Symptom. Every *.lab.jackhall.dev host times out at once — dashboard, argocd, hubble, longhorn, AdGuard’s admin UI — while AdGuard’s DNS at 192.168.1.200:53 still resolves. TCP to 192.168.1.201:443 and to the LB’s NodePort on the announcing worker both time out (silent drop); other host ports on the same worker give a clean RST, so the node itself is alive. The Gateway’s status still says Programmed: True, attached HTTPRoutes still resolve their refs, and the backend pods are Ready. Nothing in kubectl looks wrong. The control plane is fine; the data plane has wedged on the L2-announcing worker.

Identify which worker. The lab-l2-workers CiliumL2AnnouncementPolicy parks the VIP on one worker at a time via a lease. Find the current holder by ARP from any LAN host:

arp -n 192.168.1.201

The MAC matches that worker’s NIC IP — 192.168.1.241 is worker-01, .242 is worker-02, .243 is worker-03.
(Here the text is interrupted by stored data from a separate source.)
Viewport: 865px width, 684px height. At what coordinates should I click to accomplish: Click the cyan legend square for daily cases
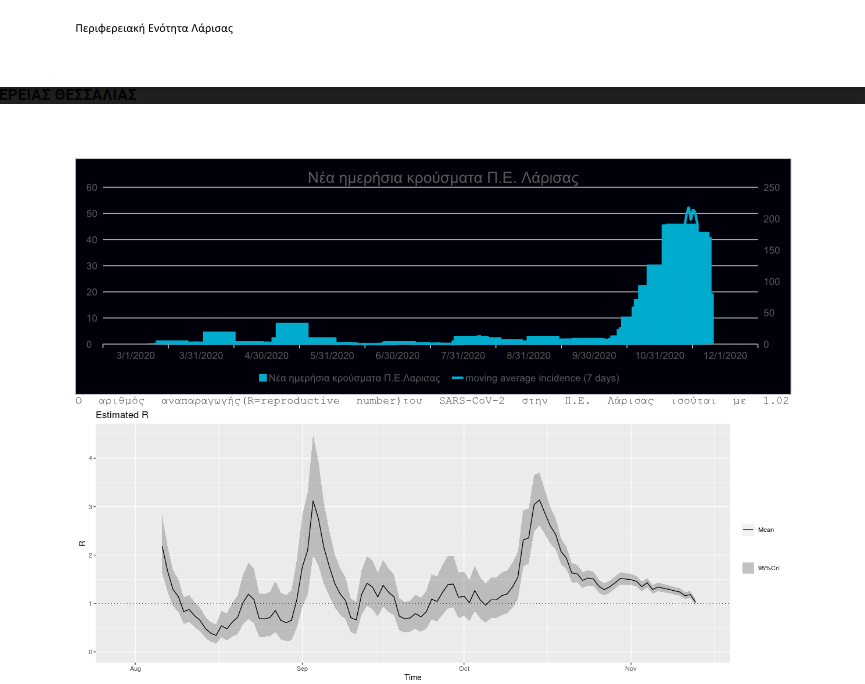(263, 378)
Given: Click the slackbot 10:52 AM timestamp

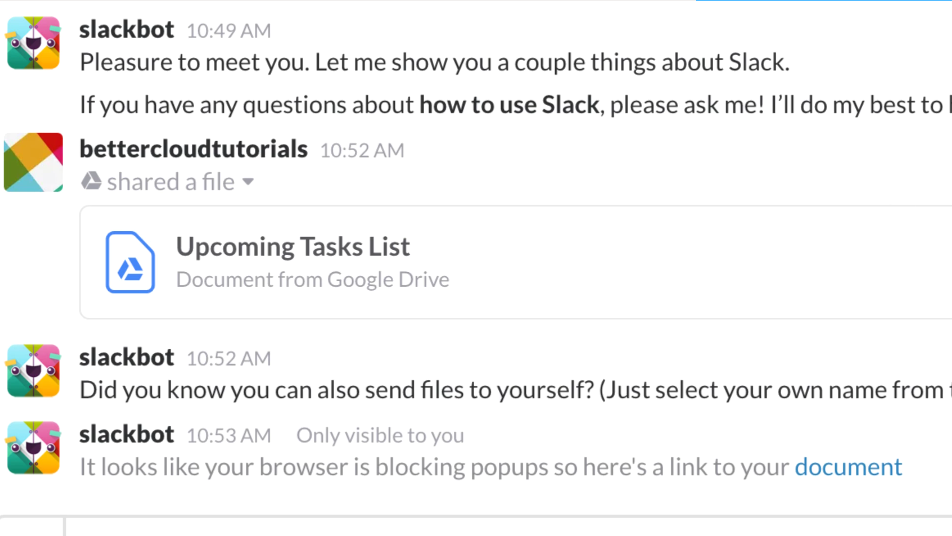Looking at the screenshot, I should coord(229,359).
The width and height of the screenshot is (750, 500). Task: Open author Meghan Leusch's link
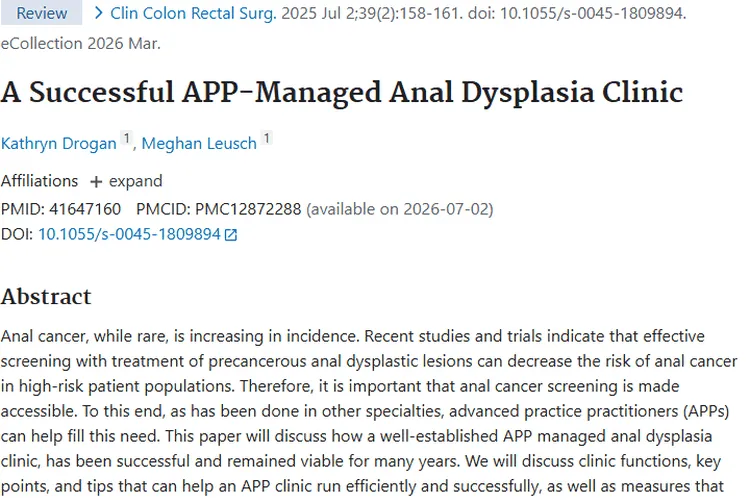click(200, 143)
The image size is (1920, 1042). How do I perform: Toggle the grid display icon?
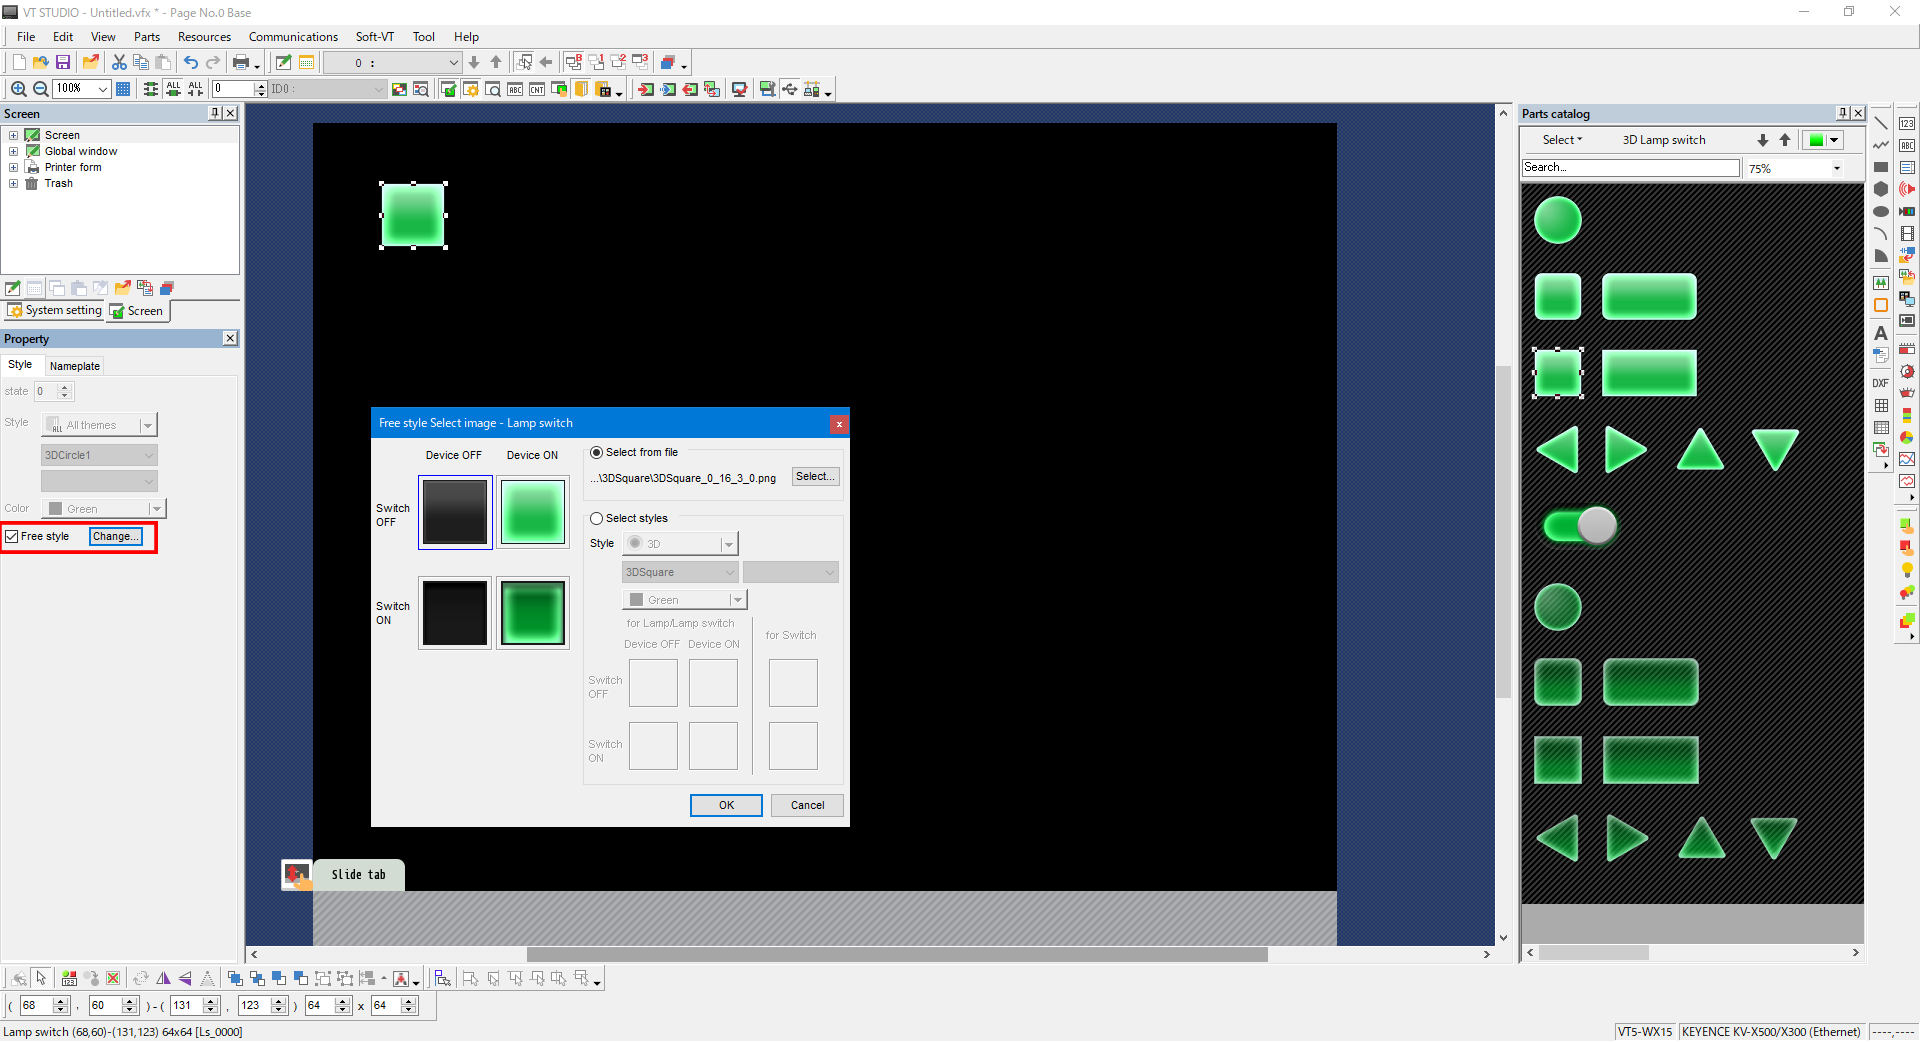[x=123, y=89]
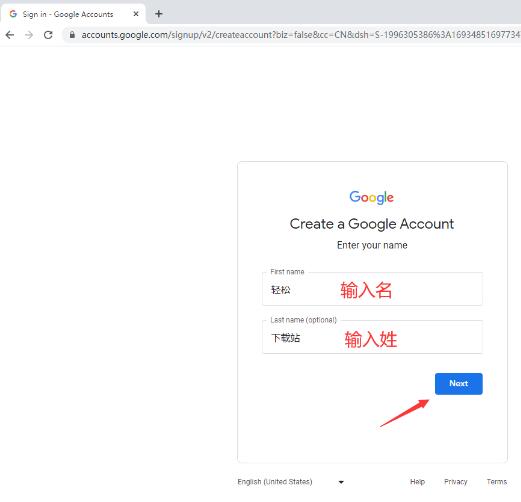This screenshot has height=502, width=521.
Task: Close the Sign in - Google Accounts tab
Action: click(x=136, y=14)
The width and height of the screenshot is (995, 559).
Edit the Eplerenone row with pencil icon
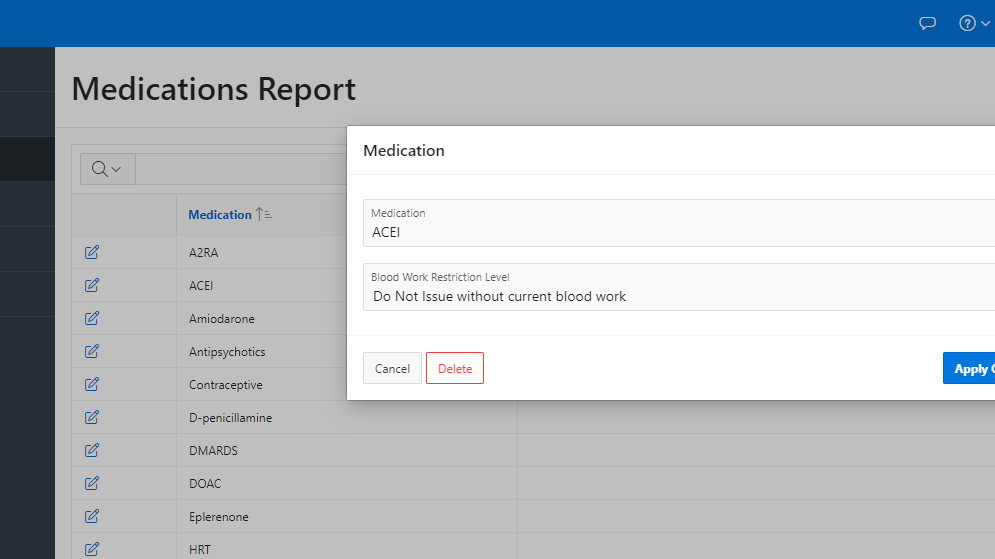point(92,517)
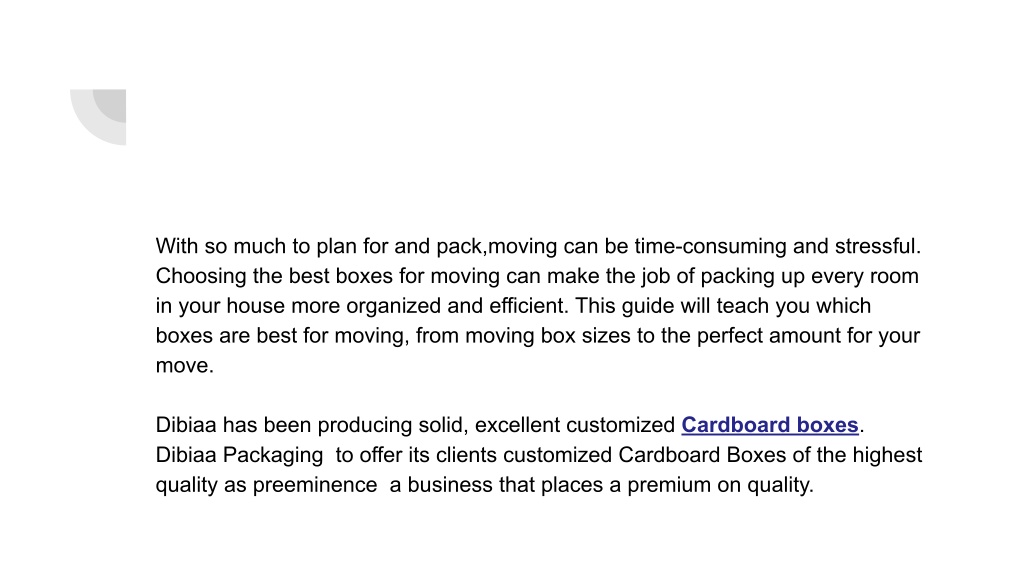
Task: Open the Cardboard boxes hyperlink
Action: pyautogui.click(x=769, y=425)
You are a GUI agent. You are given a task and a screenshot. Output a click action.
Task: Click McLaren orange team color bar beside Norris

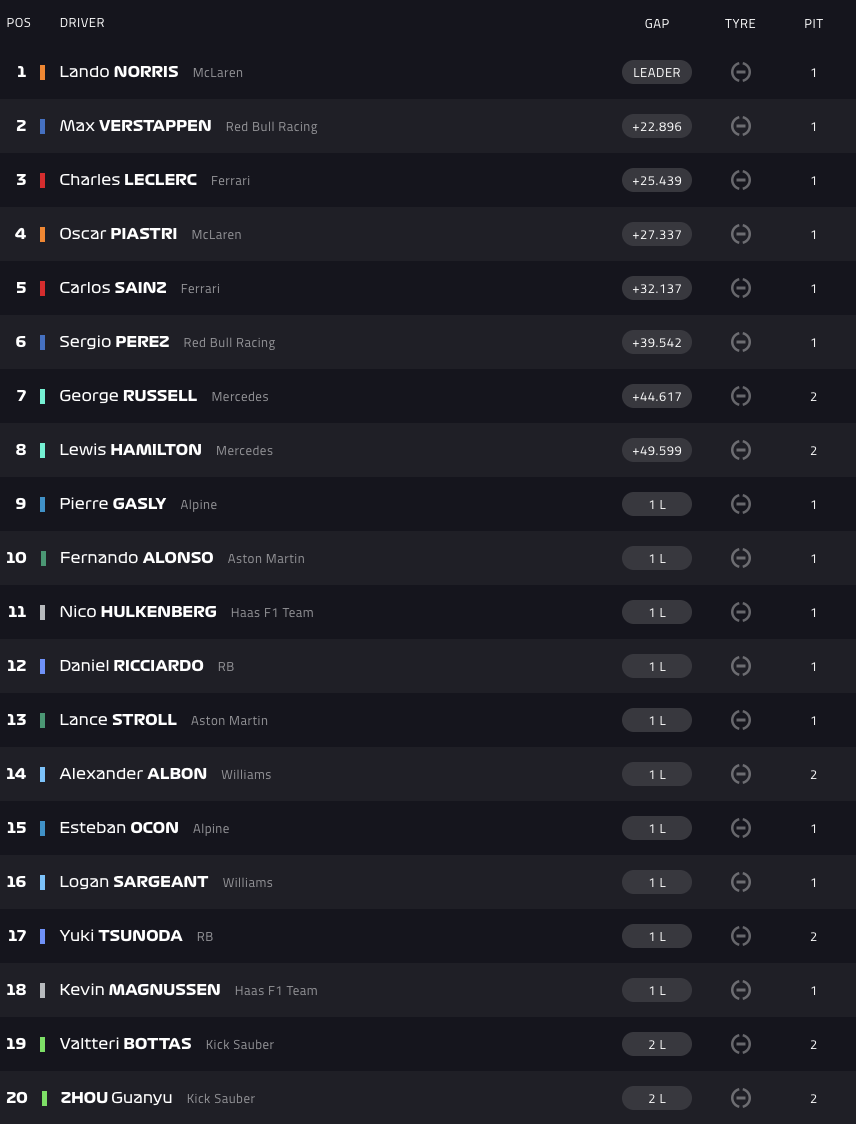click(x=42, y=72)
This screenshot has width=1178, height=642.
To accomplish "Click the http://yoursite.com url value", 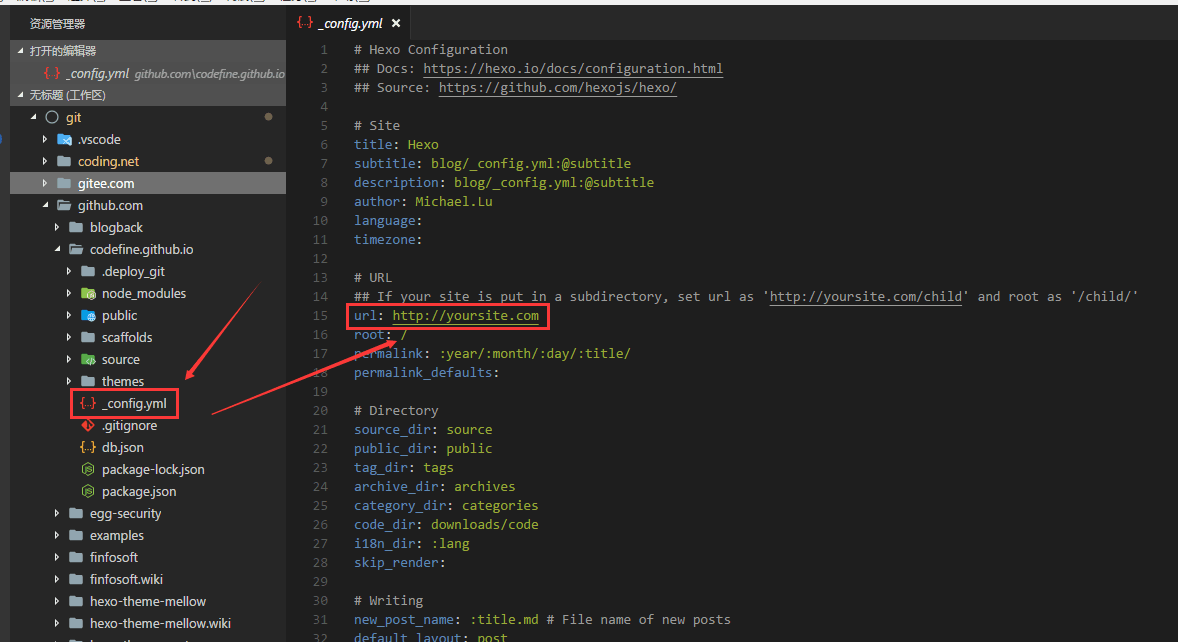I will pos(465,316).
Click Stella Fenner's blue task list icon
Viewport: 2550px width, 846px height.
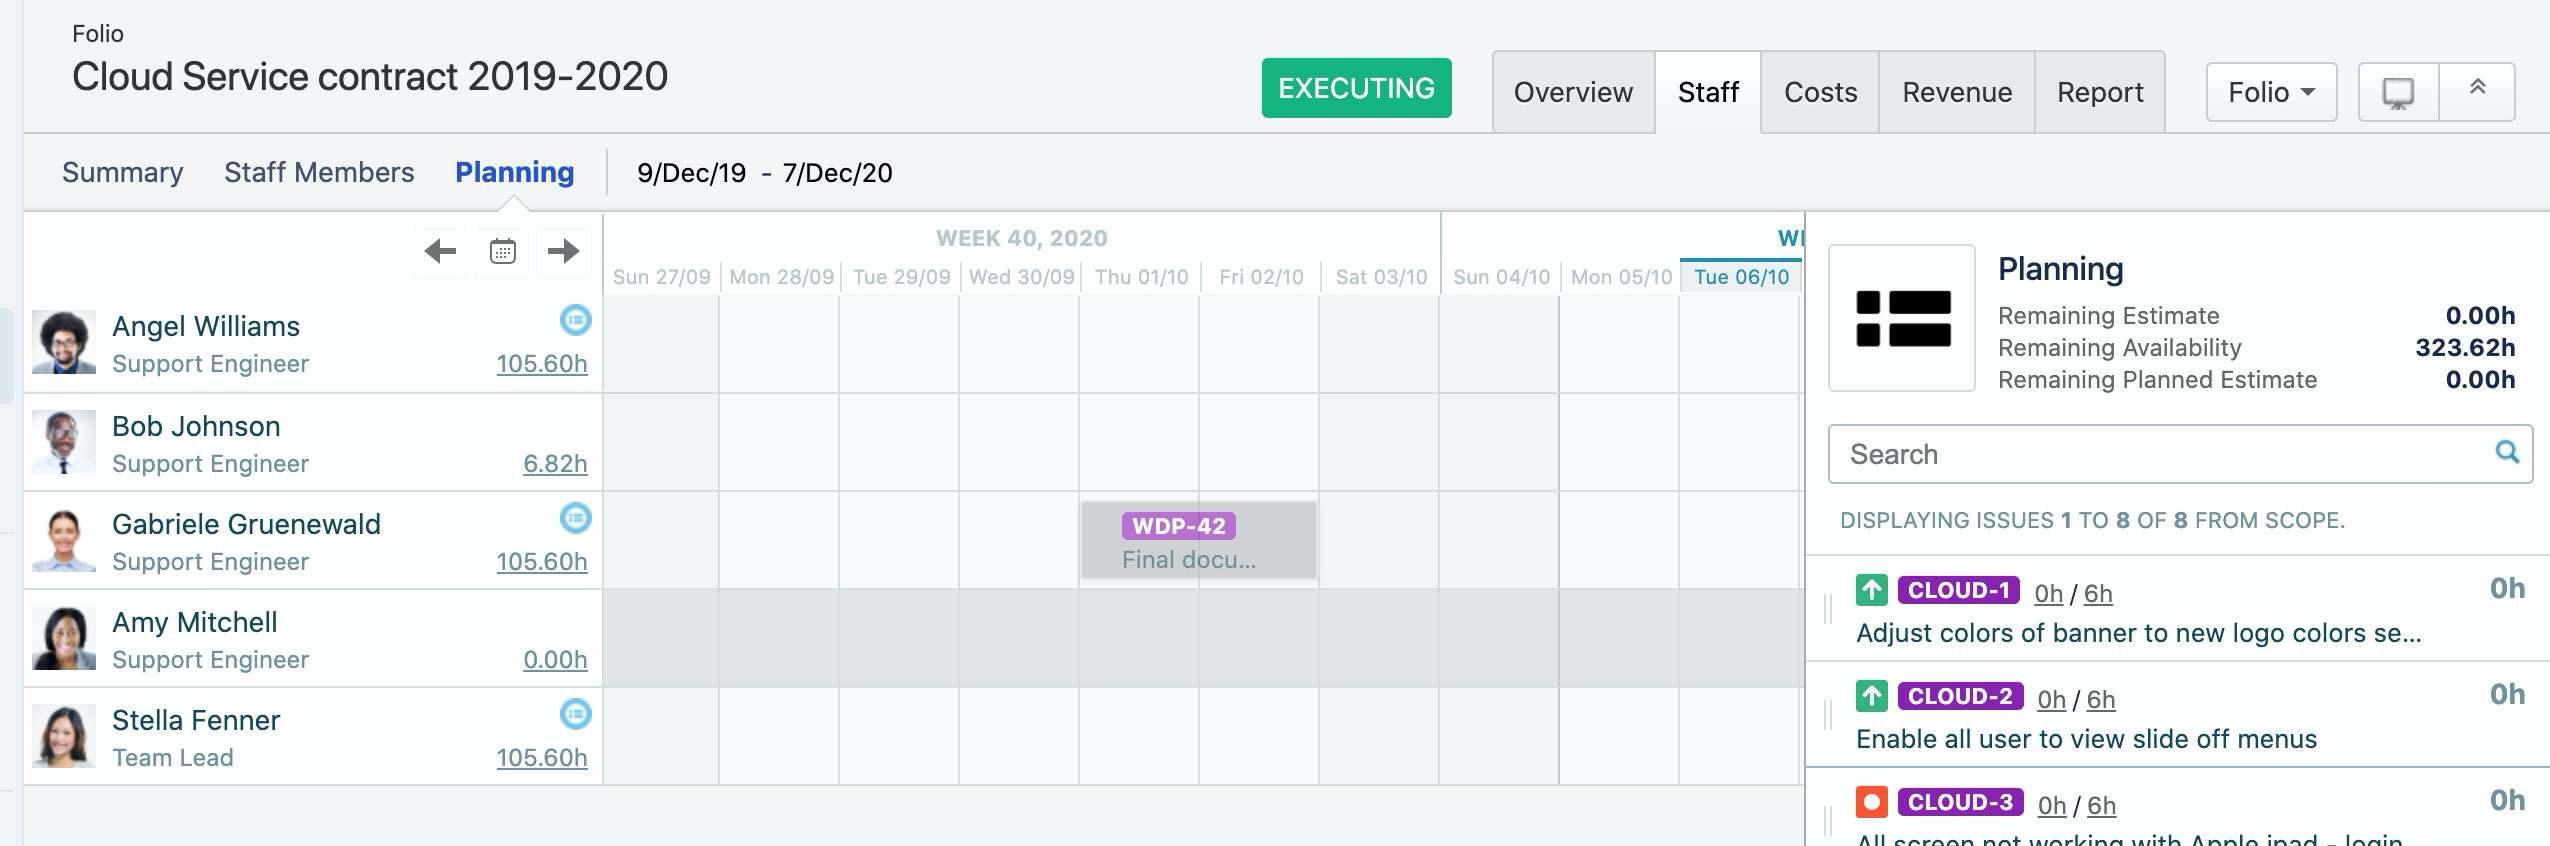(x=575, y=714)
Fix. Delete the cilium-envoy pod on that one worker:

kubectl -n kube-system delete pod \
-l k8s-app=cilium-envoy \
--field-selector spec.nodeName=worker-01

The DaemonSet recreates it in ~30s; the listener rebinds; every *.lab.jackhall.dev host comes back.

Don’t restart cilium-agent first. It’s the obvious instinct and a waste of a cycle. The agent reconnects xDS cleanly — the logs will show Listener, RouteConfiguration, and Secret versions re-ack’d — but doesn’t bounce the envoy process. Whatever stale state was holding envoy’s listener wedged survives the agent restart untouched. Only restarting cilium-envoy itself rebuilds the bound sockets.

The repo-side README at kubernetes/apps/lab-gateway/README.md spells out the full manifest set, the LB-IP allocation table in context, and the migration that landed in issue #48.